AIM —
Continue the collection of jokes from the 1915 Juvenile Instructor below, starting after its last line.

TEXT EXTRACT —
Nursing a sugar hangover? Stayed out too late with the goblins? Start your recovery with a dose of humor from the 1915 Juvenile Instructor:

Getting Some Results

One day Luther Burbank was walking in his garden, when he was accosted by an officious acquaintance who said: “Well, what are you working on now?”

“Trying to cross an eggplant and milkweed,” said Mr. Burbank.

“And what under Heaven do you expect to get from that?”

Mr. Burbank calmly resumed his walk. “Custard pie,” he said.

Conclusive.

Jinks: “What sort of a chap is Johnson?”

Binks: “Well, if you ever see two men in a corner, and one looks bored to death, the other is Johnson.”

Suggested.

“What do the suffragettes want, anyhow?”

“We want to sweep the country, dad.”

“Well, do not despise small beginnings. Suppose you make a start with the dining-room, my dear.”

Pointed.

RAW DATA —
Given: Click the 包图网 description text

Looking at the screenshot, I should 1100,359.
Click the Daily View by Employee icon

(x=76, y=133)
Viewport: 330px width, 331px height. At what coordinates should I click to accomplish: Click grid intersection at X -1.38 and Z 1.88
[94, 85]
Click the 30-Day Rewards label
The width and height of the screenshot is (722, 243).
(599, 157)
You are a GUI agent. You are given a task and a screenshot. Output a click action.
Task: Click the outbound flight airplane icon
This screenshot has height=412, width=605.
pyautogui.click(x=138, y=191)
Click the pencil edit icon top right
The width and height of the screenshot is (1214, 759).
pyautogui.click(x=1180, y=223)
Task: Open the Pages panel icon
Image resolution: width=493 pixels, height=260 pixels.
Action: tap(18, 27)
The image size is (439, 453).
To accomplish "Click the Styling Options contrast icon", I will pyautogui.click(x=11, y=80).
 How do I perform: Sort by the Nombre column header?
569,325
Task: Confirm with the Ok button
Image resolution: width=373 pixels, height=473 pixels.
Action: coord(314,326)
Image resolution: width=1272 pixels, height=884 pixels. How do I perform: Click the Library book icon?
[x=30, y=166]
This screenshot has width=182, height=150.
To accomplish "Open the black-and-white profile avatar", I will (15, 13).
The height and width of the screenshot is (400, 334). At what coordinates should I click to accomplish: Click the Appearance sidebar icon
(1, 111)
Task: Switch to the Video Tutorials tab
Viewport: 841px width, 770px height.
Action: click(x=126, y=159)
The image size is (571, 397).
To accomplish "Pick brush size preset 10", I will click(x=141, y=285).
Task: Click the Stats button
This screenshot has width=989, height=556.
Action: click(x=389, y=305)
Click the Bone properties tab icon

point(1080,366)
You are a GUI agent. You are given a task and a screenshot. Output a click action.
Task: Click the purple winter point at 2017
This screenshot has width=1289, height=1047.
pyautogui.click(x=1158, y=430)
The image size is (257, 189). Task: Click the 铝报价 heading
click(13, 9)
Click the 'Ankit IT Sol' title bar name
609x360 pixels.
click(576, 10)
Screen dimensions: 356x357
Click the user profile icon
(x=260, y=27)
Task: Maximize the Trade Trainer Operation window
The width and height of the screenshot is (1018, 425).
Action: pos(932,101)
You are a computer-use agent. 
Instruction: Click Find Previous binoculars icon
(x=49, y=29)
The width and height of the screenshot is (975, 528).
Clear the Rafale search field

RESULT FOR THIS TASK —
Trixie (a bit late in arriving): “Well, girls, who are you knocking now?”

Belle: “We were all here but you, dear!”

A Duet.

A charming young singer named Anna
Got mixed up in a flood in Montana;
So she floated away,
And her sister, they say,
Accompanied her on the piana.

Substitute Accepted.

Actor playing Richard III: “A horse! A horse! My kingdom for a horse.”

Heckler: “Wouldn’t a jackass do as well?”

Actor: “Certainly! Come around to the stage door at once.”

For Existence

“He is something of a fighter, isn’t he?”

“Indeed he is, but he doesn’t deserve any special credit for it.”

“Why not?”

“His mother named him Montmorency and kept his hair in ringlets until he was fourteen. He had to fight.”

Lights ’Em Up

“How’s the baby?” inquired the neighbor of the new father.

“Fine,” said the proud parent.

“Don’t you find that a baby brightens up a household wonderfully?” pursued the friend.

“Yes,” said the parent, with a sigh; “we have the light going most of the night now.”

What Was It Then?

“I don’t see why you call your place a bungalow,” said Smith to his neighbor.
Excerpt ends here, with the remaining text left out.